**WHAT IS BEING ASKED**
Write out the whole text about mint word for word, before the listing.

Season for Mint Available Year Round

Mint Described

Not just a bubble gum flavor, mint enjoys a long history as a symbol of hospitality: Greeks used to rub mint on dinner tables before guests arrived and mint tea is still offered to guests as they are welcomed into homes in the Middle East. There are over 30 species of mint, although the two most popular are peppermint and spearmint. Peppermint is the more pungent of the two, with brightly-colored green leaves, purple-ish stems and a strong, peppery flavor. Spearmint is all-around less boisterous; it’s color, flavor and fragrance subtle and cool. Other plants in the Mentha genus include apple mint, orange mint, water mint, curly mint and Corsican mint.

How to Buy and Store Mint

When selecting mint, we say opt for the fresh stuff over the dried form whenever you can, for it’s far superior in flavor. Whatever variety you choose, the leaves of fresh mint should look vibrant and rich in color and be free from dark spots or yellowing. Also, avoid any mint with signs of wilting.  You can store a bunch of mint with the stems down in a glass of water with a plastic bag over the leaves, where they will stay fresh for up to a week (change the water every 2 days). Dried mint should be kept in a tightly sealed glass container in a cool, dark and dry place, where it will keep fresh for up to a year. 

How to Cook Mint

The leaf is the culinary source of mint, with a warm, fresh, aromatic, sweet flavor and a cool aftertaste. So, if you have a bunch of fresh mint, strip the leaves to be used in your recipe. You can add the leaves to both sweet and savory dishes. Mint is commonly used in Middle Eastern cultures to complement lamb. It makes a beautiful garnish to vegetable soups or gazpacho. You can use mint for teas, jellies, syrups, candies and ice creams. The famous mint julep and the mojito also capitalize on the wonders of mint. Try chopped fresh mint sprinkled over strawberries or other fruits with some slivered almonds for a delightfully healthy dessert.

**EXTRACTED RECORDS**

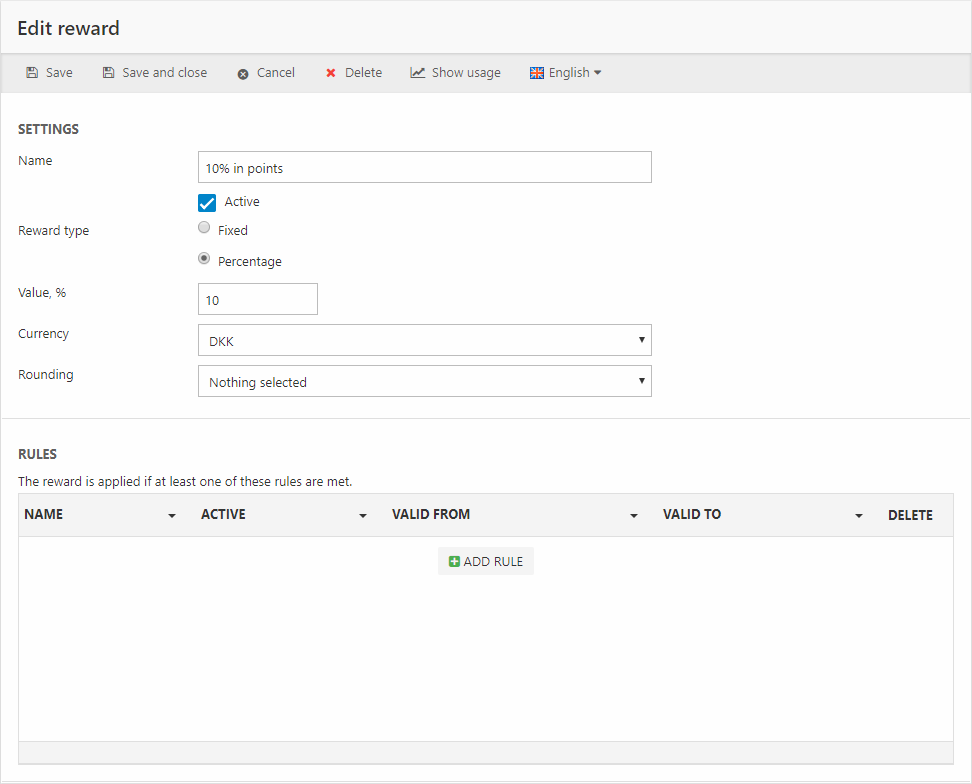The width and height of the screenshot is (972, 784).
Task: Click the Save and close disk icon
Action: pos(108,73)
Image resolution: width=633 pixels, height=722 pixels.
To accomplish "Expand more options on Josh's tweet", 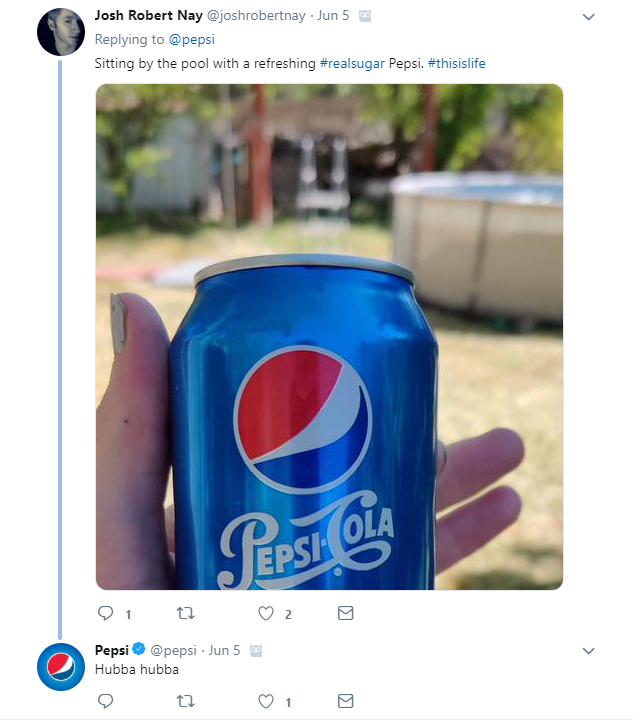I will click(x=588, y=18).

**SOLUTION BELOW**
Season for Mint Available Year Round

Mint Described

Not just a bubble gum flavor, mint enjoys a long history as a symbol of hospitality: Greeks used to rub mint on dinner tables before guests arrived and mint tea is still offered to guests as they are welcomed into homes in the Middle East. There are over 30 species of mint, although the two most popular are peppermint and spearmint. Peppermint is the more pungent of the two, with brightly-colored green leaves, purple-ish stems and a strong, peppery flavor. Spearmint is all-around less boisterous; it’s color, flavor and fragrance subtle and cool. Other plants in the Mentha genus include apple mint, orange mint, water mint, curly mint and Corsican mint.

How to Buy and Store Mint

When selecting mint, we say opt for the fresh stuff over the dried form whenever you can, for it’s far superior in flavor. Whatever variety you choose, the leaves of fresh mint should look vibrant and rich in color and be free from dark spots or yellowing. Also, avoid any mint with signs of wilting.  You can store a bunch of mint with the stems down in a glass of water with a plastic bag over the leaves, where they will stay fresh for up to a week (change the water every 2 days). Dried mint should be kept in a tightly sealed glass container in a cool, dark and dry place, where it will keep fresh for up to a year. 

How to Cook Mint

The leaf is the culinary source of mint, with a warm, fresh, aromatic, sweet flavor and a cool aftertaste. So, if you have a bunch of fresh mint, strip the leaves to be used in your recipe. You can add the leaves to both sweet and savory dishes. Mint is commonly used in Middle Eastern cultures to complement lamb. It makes a beautiful garnish to vegetable soups or gazpacho. You can use mint for teas, jellies, syrups, candies and ice creams. The famous mint julep and the mojito also capitalize on the wonders of mint. Try chopped fresh mint sprinkled over strawberries or other fruits with some slivered almonds for a delightfully healthy dessert.